Stored records:
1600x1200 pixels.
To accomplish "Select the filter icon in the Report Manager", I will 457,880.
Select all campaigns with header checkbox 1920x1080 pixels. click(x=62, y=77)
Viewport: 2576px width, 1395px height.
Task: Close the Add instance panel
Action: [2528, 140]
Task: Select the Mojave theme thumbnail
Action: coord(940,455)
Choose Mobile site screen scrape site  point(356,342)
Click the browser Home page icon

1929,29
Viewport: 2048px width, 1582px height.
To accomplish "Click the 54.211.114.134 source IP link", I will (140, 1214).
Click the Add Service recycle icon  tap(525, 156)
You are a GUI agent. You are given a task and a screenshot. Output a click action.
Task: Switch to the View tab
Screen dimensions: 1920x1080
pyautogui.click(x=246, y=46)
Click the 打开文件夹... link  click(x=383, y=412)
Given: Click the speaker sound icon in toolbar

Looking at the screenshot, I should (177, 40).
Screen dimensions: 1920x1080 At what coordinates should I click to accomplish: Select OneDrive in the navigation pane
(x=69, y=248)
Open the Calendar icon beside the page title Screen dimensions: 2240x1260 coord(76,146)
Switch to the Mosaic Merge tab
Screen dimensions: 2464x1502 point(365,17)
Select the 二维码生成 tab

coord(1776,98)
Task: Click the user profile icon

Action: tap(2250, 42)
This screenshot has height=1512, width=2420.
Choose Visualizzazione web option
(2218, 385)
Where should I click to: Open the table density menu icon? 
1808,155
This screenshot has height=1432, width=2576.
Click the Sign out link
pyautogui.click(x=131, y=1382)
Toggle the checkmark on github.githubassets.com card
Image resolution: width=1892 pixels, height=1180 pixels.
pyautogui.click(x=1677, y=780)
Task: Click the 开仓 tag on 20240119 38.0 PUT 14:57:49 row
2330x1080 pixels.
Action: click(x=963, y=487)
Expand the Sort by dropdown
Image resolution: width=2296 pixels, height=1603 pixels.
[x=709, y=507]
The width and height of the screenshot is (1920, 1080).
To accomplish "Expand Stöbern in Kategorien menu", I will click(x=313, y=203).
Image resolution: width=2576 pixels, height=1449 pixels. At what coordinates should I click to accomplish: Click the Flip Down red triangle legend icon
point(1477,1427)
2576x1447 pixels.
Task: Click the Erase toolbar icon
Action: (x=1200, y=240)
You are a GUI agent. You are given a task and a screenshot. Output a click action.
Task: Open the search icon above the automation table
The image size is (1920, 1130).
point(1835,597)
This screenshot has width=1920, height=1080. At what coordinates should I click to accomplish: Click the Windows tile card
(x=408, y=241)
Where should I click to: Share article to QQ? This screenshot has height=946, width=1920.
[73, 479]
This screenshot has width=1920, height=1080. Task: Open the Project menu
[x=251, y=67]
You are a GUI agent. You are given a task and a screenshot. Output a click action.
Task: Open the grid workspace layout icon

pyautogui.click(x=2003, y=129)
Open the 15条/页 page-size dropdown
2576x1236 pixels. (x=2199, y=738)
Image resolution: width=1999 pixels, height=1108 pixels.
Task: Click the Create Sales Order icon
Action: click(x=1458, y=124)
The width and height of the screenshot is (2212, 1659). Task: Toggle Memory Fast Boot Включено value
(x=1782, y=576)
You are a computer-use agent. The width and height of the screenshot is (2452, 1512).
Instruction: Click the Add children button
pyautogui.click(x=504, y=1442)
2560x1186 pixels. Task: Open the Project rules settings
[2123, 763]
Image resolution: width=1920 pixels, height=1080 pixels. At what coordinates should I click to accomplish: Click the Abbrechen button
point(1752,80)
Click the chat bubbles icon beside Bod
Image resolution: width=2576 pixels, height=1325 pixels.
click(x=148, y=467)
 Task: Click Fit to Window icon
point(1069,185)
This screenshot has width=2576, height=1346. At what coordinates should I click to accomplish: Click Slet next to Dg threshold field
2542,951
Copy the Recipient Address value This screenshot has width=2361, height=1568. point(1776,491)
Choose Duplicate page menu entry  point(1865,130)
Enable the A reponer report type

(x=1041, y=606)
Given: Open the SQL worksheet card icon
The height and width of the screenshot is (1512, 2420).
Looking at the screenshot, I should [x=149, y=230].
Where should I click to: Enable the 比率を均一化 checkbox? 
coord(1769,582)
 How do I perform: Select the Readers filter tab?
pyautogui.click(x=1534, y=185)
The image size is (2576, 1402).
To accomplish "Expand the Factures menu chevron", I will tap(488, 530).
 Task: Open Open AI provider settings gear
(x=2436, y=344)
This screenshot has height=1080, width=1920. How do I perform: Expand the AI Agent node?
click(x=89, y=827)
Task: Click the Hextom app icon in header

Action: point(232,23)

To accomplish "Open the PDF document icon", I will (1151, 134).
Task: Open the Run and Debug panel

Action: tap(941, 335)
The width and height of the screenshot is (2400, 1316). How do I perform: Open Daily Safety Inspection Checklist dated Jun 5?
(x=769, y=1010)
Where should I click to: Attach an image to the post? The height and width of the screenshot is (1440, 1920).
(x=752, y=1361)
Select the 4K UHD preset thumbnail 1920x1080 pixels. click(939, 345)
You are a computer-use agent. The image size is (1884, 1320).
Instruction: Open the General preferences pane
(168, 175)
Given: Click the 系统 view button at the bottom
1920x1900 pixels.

How to complete this task: Whenever the word "computer" occurs in a line above, copy that line.

Answer for the task:
You are a computer-use agent. The width and height of the screenshot is (2452, 1512).
You are a computer-use agent. The image size is (1884, 1320).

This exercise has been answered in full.